§ **Pixel coordinate grounding data**

☆ ☆ ☆ ☆ ☆

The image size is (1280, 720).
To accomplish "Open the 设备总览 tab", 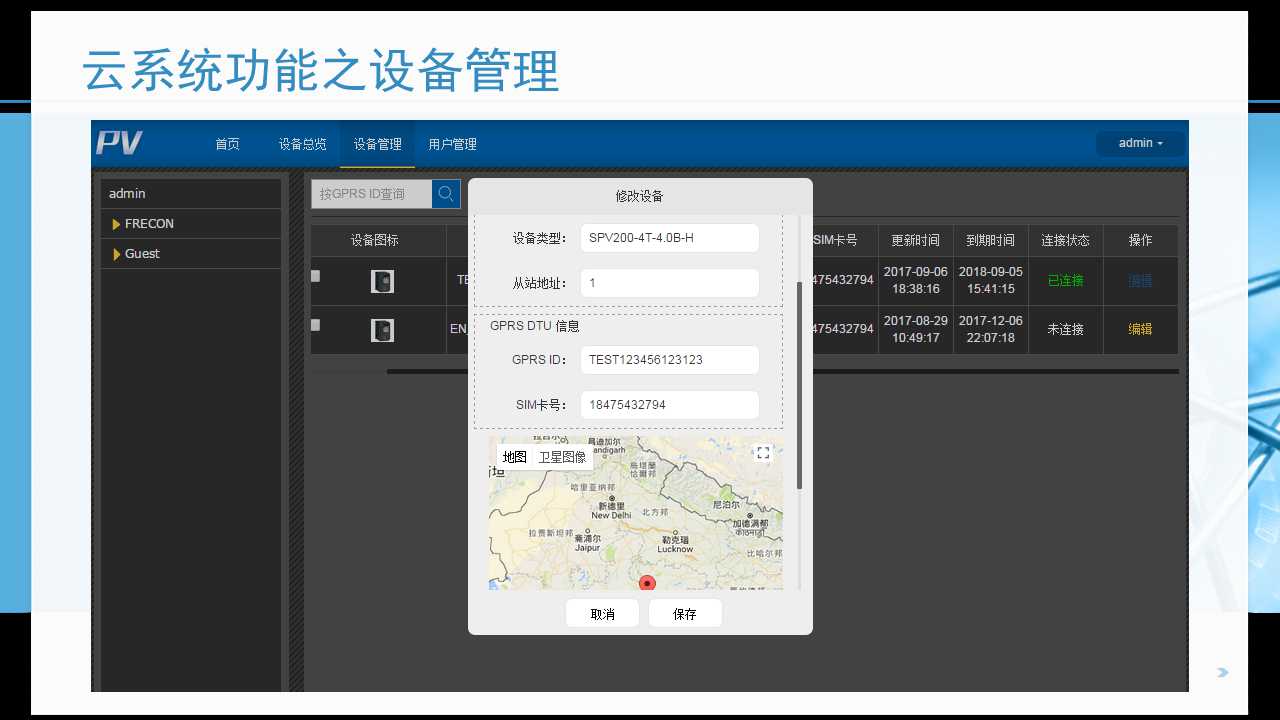I will [302, 144].
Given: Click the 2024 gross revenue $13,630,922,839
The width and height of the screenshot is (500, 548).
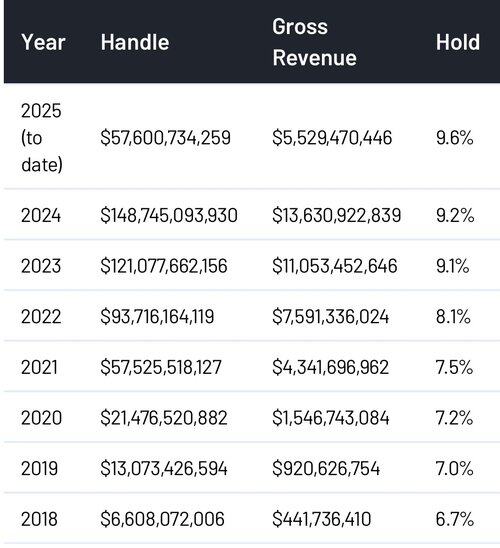Looking at the screenshot, I should (336, 215).
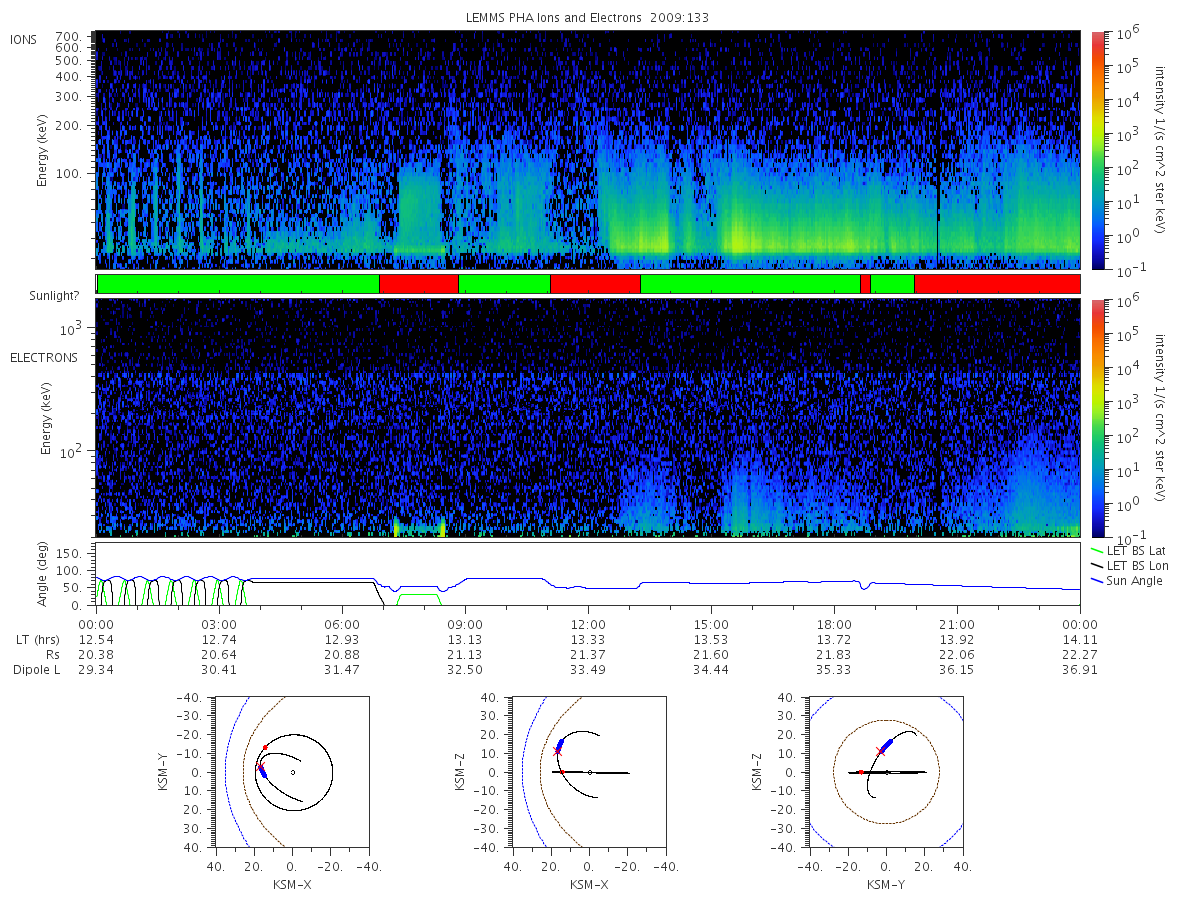Click the ELECTRONS panel label
Image resolution: width=1200 pixels, height=900 pixels.
44,357
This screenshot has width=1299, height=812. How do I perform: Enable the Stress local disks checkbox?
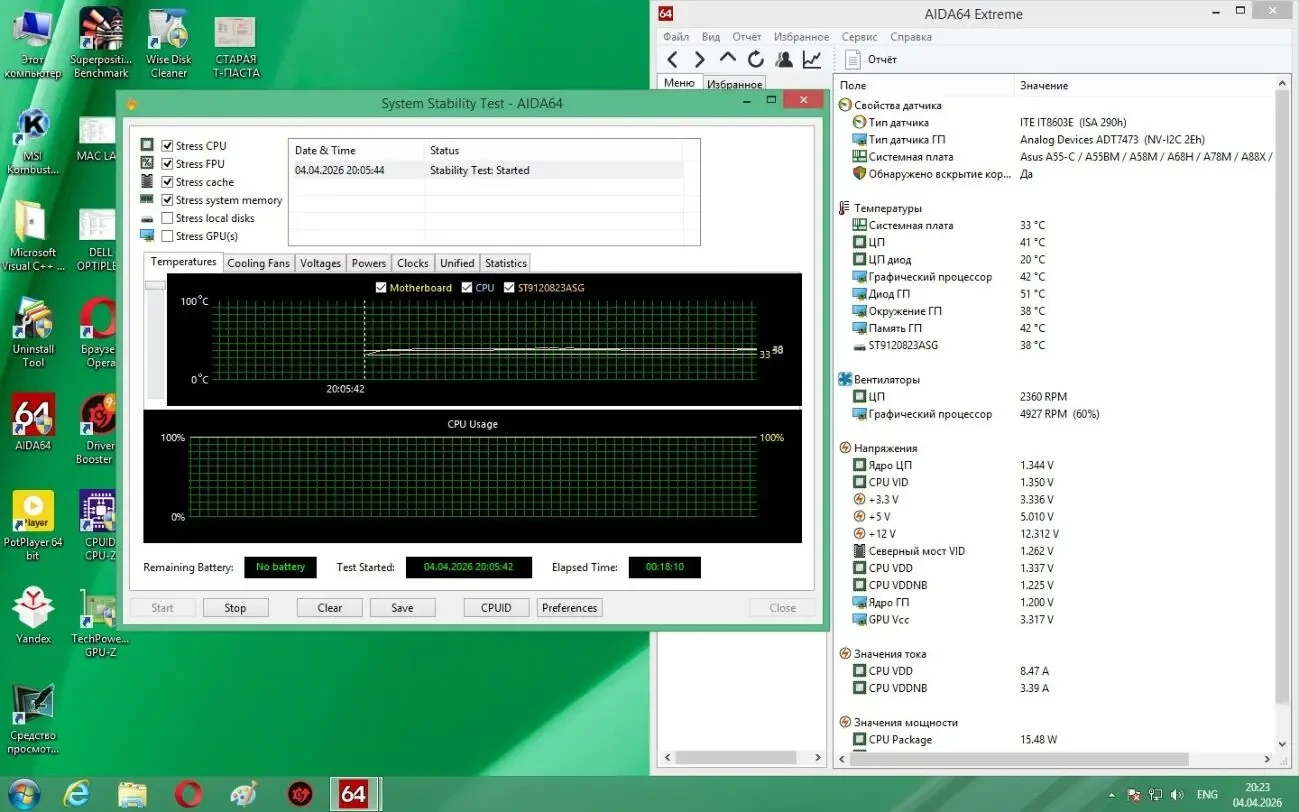[x=168, y=218]
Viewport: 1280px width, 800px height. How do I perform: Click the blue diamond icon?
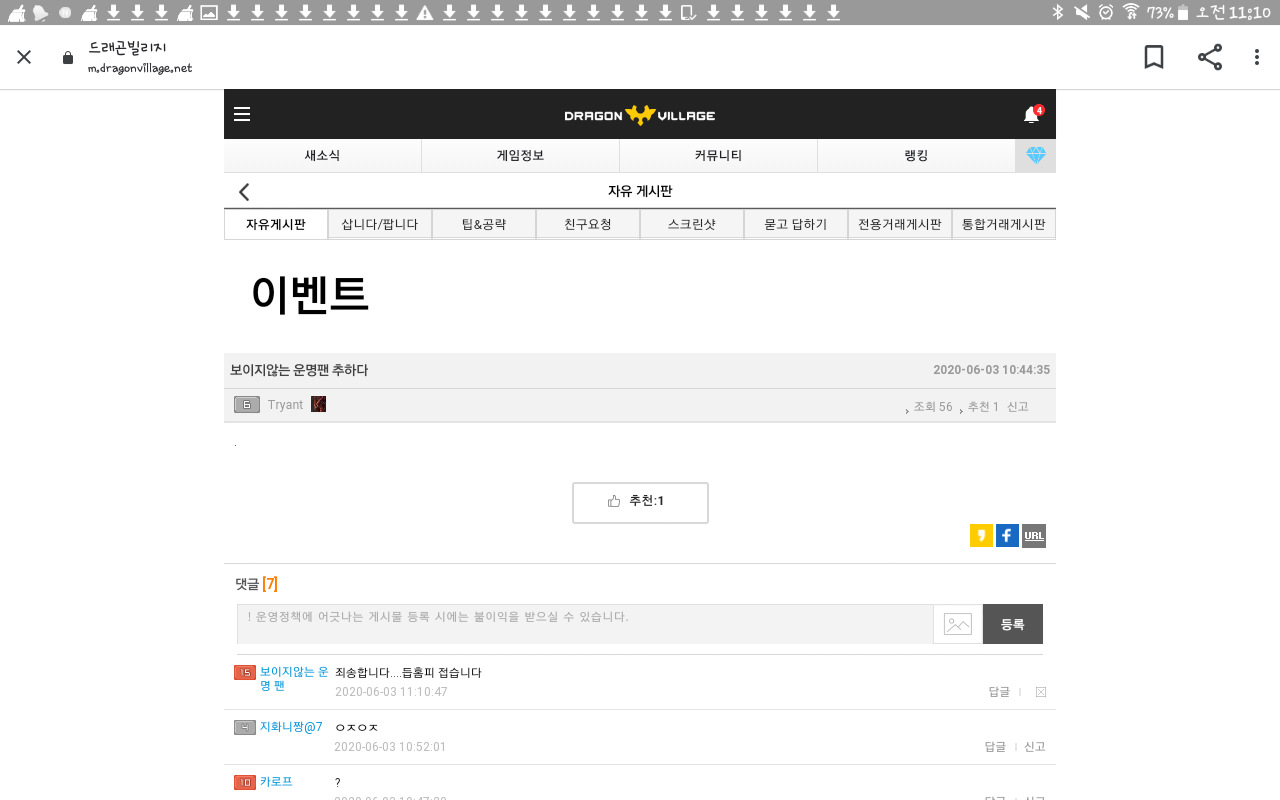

☆ ☆ ☆ ☆ ☆

§ **INSTRUCTIONS FOR THE TASK**
In the answer, give only the lines from the one containing "This screenshot has" through the end of the records above, each reproduced exactly. Include no pictures.

§ **TASK OUTPUT**
This screenshot has width=1299, height=812. How do I perform: Enable the Stress local disks checkbox?
[x=168, y=218]
Viewport: 1280px width, 800px height. How do I perform: Click the blue diamond icon?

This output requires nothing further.